<<<<
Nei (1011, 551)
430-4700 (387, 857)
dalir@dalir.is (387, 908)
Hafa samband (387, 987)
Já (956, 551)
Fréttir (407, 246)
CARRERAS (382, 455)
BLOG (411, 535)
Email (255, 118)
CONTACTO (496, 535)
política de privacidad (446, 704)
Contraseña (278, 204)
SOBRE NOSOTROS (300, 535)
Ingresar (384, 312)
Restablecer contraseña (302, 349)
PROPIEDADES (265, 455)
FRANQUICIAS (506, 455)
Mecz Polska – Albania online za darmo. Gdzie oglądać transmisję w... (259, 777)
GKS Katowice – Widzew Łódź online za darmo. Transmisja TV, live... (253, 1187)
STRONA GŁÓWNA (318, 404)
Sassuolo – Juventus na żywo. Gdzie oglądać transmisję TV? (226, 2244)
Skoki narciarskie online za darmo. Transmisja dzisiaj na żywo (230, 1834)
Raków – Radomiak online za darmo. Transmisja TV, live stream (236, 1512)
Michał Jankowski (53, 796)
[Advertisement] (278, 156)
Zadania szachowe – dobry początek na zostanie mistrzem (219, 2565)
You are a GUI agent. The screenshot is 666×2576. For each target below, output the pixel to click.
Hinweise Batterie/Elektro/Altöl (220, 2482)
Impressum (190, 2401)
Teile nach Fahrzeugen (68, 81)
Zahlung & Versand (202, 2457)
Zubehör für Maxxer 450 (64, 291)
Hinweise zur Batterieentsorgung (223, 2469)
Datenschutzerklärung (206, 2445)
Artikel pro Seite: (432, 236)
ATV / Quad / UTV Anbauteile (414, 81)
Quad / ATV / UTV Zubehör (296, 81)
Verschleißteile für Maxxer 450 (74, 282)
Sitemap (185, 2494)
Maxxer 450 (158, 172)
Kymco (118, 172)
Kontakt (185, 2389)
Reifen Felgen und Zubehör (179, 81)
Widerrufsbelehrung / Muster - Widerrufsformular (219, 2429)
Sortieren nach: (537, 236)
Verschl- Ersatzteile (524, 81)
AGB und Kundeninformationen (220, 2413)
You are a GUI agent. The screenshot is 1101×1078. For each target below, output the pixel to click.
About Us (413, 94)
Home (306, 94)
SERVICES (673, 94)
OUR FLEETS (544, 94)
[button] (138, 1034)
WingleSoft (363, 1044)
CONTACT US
>>>>
→ Exercise requirements
Can you write out again every item between the lines holding "dalir@dalir.is (387, 908)" and "[Advertisement] (278, 156)", inclusive, keeping each item's wording unchanged but multiplying every coordinate in the answers by 0.9 and rounding it to a whole number, with halves rounded up?

→ Task response
dalir@dalir.is (348, 817)
Hafa samband (348, 888)
Já (860, 496)
Fréttir (366, 221)
CARRERAS (344, 410)
BLOG (370, 482)
Email (230, 106)
CONTACTO (446, 482)
política de privacidad (401, 634)
Contraseña (250, 184)
SOBRE NOSOTROS (270, 482)
Ingresar (346, 281)
Restablecer contraseña (272, 314)
PROPIEDADES (239, 410)
FRANQUICIAS (455, 410)
Mecz Polska – Albania online za darmo. Gdzie oglądać transmisję w... (233, 699)
GKS Katowice – Widzew Łódź online za darmo. Transmisja TV, live... (228, 1068)
STRONA GŁÓWNA (286, 364)
Sassuolo – Juventus na żywo. Gdzie oglądać transmisję TV? (203, 2020)
Skoki narciarskie online za darmo. Transmisja dzisiaj na żywo (207, 1651)
Raków – Radomiak online za darmo. Transmisja TV, live stream (212, 1361)
Michał Jankowski (48, 716)
[Advertisement] (250, 140)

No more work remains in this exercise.